#### What the task asks:
Where does the word "computer" occur in the entries below? Copy every line that has it.

Stored data entries
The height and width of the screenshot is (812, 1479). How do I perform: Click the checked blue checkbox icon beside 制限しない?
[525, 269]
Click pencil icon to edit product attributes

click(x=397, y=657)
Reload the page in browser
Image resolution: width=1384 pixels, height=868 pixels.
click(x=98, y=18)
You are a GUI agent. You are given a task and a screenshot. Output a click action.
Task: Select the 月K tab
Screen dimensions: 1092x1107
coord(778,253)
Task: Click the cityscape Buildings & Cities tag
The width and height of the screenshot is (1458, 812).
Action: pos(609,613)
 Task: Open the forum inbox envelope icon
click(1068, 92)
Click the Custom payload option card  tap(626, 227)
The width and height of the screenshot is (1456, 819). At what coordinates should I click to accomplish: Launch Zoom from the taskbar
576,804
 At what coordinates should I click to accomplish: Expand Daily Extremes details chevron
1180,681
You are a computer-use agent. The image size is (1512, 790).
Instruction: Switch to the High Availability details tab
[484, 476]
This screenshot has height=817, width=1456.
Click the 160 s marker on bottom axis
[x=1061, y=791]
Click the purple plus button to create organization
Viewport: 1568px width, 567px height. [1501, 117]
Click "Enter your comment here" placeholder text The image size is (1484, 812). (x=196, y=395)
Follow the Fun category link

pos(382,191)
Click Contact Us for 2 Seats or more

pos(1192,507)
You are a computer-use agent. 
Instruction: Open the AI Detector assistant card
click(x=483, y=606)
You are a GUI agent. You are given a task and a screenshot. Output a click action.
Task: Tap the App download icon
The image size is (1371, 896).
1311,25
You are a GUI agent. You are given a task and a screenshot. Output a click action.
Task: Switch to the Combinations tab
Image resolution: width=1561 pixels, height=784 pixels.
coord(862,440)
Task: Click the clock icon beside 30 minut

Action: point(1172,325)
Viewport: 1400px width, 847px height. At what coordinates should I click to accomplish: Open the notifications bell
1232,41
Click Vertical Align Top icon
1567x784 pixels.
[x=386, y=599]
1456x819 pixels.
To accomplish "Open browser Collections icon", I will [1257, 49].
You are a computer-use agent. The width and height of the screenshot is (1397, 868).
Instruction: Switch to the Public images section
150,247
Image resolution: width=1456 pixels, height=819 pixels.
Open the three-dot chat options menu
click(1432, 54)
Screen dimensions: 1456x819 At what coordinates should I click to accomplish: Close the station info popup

#### Answer section:
You are a computer-use agent. The image size is (1512, 790).
You are a computer-use agent. 
You are a computer-use agent. The width and height of the screenshot is (1397, 868).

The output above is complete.